Entries on where items appear

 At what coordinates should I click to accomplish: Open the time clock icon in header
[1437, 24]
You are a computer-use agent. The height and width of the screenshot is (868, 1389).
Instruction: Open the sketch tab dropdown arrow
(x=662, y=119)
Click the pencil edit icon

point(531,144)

> _Exercise task_: Update the material by replacing each instance of "Open" with "Select", and leave everything else as it is.

> _Answer below_:
 At what coordinates should I click to accomplish: Select the time clock icon in header
[1437, 24]
You are a computer-use agent. The height and width of the screenshot is (868, 1389).
Instruction: Select the sketch tab dropdown arrow
(x=662, y=119)
Click the pencil edit icon

point(531,144)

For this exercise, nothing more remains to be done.